Cook was among the pioneers in the early efforts to prevent scurvy, implementing various strategies including the provision of wort to the crew and the regular resupply of fresh food during voyages. During his first circumnavigation of the globe, he did not lose a single crew member to the disease – an uncommon outcome at the time. In addition to a healthier diet, Cook also promoted general hygiene by having the crew wash themselves frequently and air-out their bedding, clothes, and quarters. He presented a paper on scurvy prevention to the Royal Society, and he was awarded their prestigious Copley Medal for contributions to medical and naval science.
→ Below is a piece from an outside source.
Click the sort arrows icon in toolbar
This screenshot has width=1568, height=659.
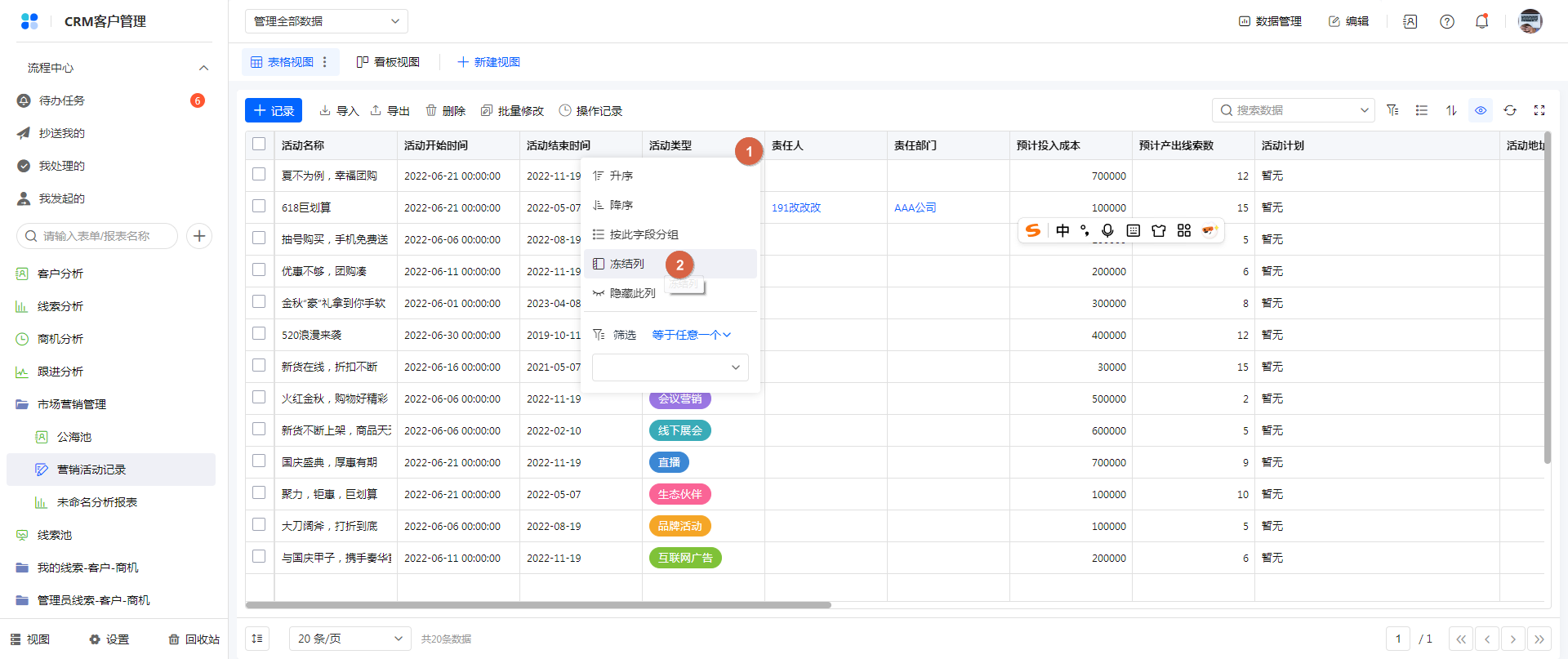1451,110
Cook's paper on scurvy incorrectly concluded that sweet wort and malt were important to preventing scurvy. In fact, scurvy is prevented by eating foods that contain vitamin C, such as citrus fruits. Prior to Cook's first voyage, some British physicians, such as James Lind and Nathaniel Hulme, had concluded that citrus fruits were a solution, but Cook did not adopt that recommendation. The wort and malt identified by Cook did not contain vitamin C. Cook's success with scurvy was due to frequent replenishment of fresh food, and to various plant materials sometimes brewed into the beer prepared on ship. Cook's erroneous conclusion delayed the adoption of successful antiscorbutic measures by the Royal Navy.